Pauline essuya ses bottes trempées sur le paillasson. Elle savait que si elle rentrait ainsi ruisselante, sa maman serait intraitable. Elle secoua donc son parapluie, essora ses cheveux qui tombaient en cascade sur ses épaules et rentra en trombe. « Comment ? Tu as dû affronter cette pluie battante pendant tout ton entraînement ? » « C’est bon maman, je suis pas en sucre. Et puis, t’aurais dû me voir là-bas, à un moment j’ai glissé dans la boue mais je me suis relevée et puis...» Un torrent de paroles se déversa sur la maman de Pauline. De l’autre côté de la fenêtre, Lola écoutait. Elle y était enfin, à terre. Elle s’était d’abord échouée sur le parapluie de Pauline, puis avait ruisselé le long des baleines pour finalement se retrouver dans la flaque devant le perron.

Les secondes de sa nouvelle vie s’écoulaient au compte-goutte. Elle puisait en elle-même des ressources inédites : elle attendait patiemment une nouvelle ascension. Mais Lola avait beau être née de la dernière pluie, elle savait très bien que les gouttes de pluie tombent mais ne se relèvent pas.

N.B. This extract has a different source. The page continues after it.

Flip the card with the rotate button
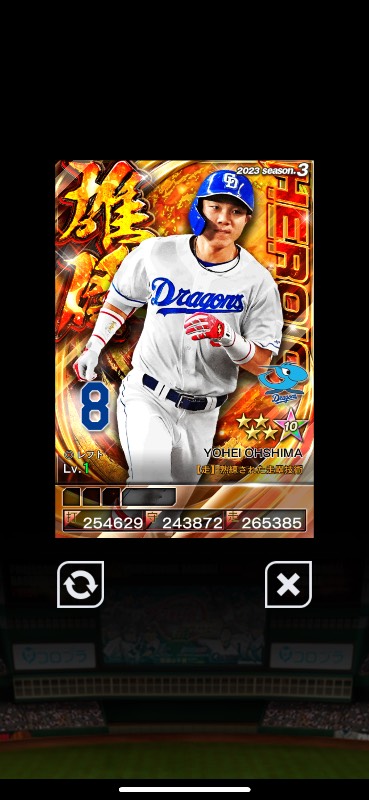This screenshot has width=369, height=800. pos(80,584)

Epilogue : De l’eau a coulé sous les ponts. Les espoirs de Lola se dispersent en même temps que les nuages. Le départ de ses parents dans le ciel achève de la décourager. Elle est tombée bien bas, il n’y a pas de remontée possible après une telle chute. Mais la soudaine apparition du soleil ravive ses aspirations. Lola s’échauffe, elle se sent prête à s’élever. Peu à peu, elle sent que tout son corps change, elle est métamorphosée. Dans ce nouvel état, elle constate enfin qu’elle commence à s’éloigner du sol. Elle profite de cet instant en suspens, de cette chute inversée, avant de rejoindre à nouveau les nuées. Lola se doutait bien que personne ne reste longtemps à terre. Même une goutte de pluie destinée à tomber finit toujours par s’élever de nouveau. Après tout, mamie avait raison : après la pluie, le beau temps.